▸ Short task: Write out the records below again, swapping every "Open" for "Launch" and keeping everything else the same. Omit the pictures from your answer.

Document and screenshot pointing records
* * * * * * * * *

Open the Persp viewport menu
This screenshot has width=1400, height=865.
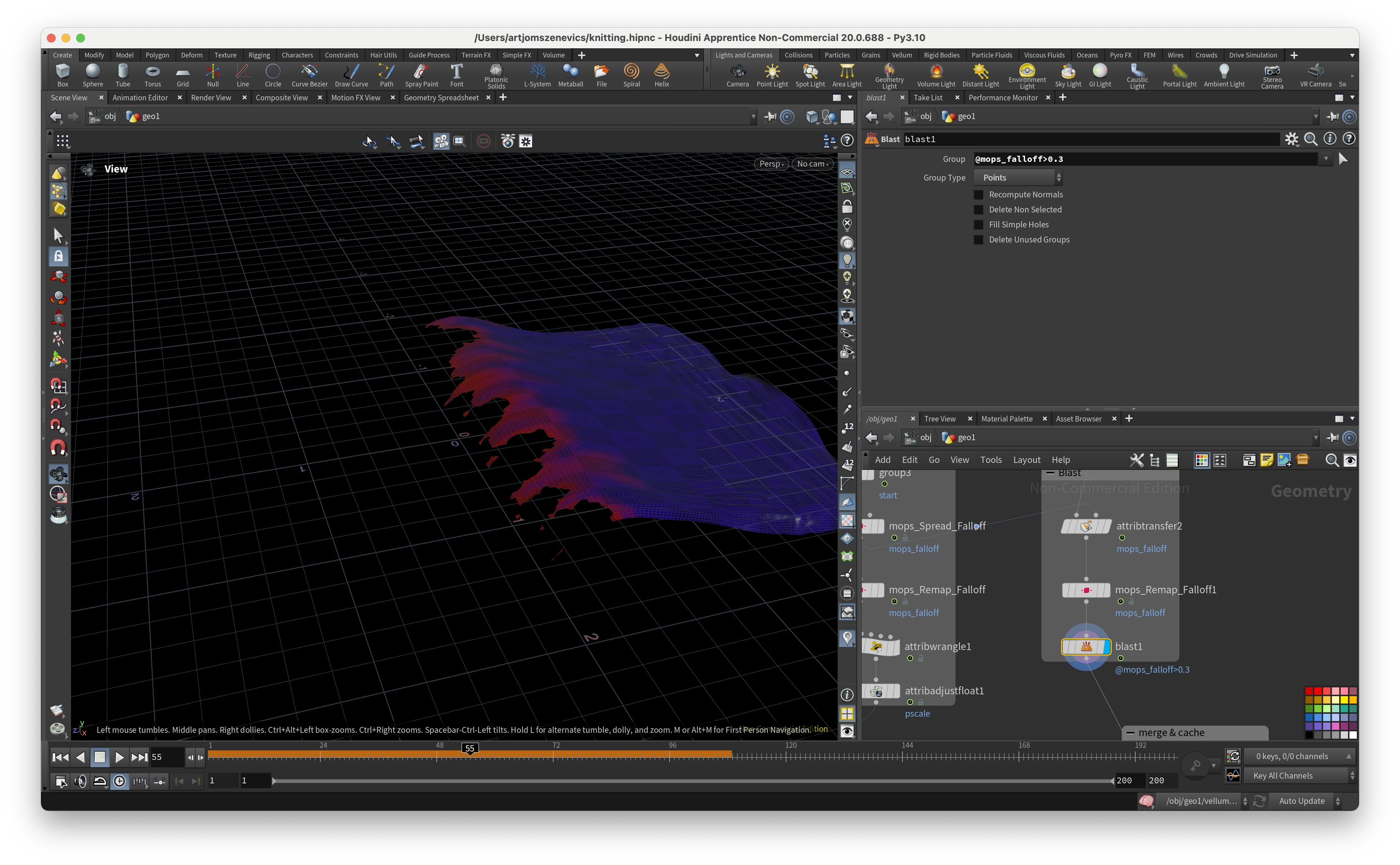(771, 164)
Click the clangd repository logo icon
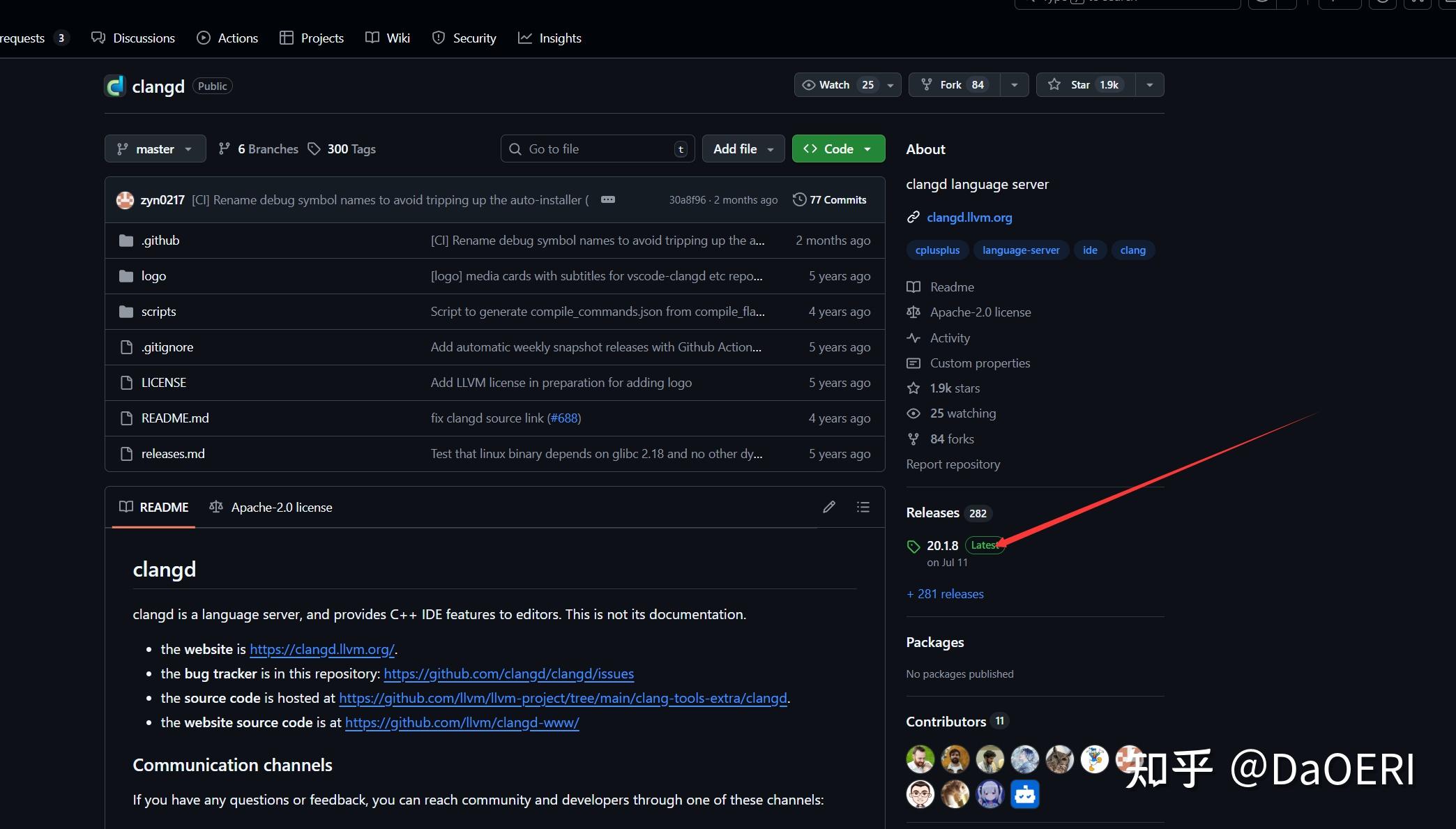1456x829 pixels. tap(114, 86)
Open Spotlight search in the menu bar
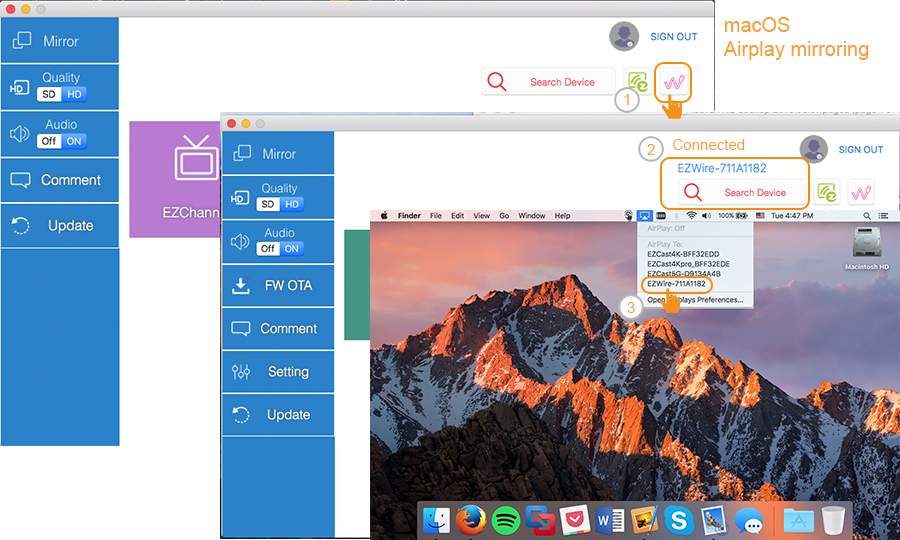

* * * * * * * * *

▸ Finished task:
Launch the Persp viewport menu
This screenshot has width=1400, height=865.
(771, 164)
Click the clangd repository logo icon
1456x829 pixels. tap(114, 86)
Launch Spotlight search in the menu bar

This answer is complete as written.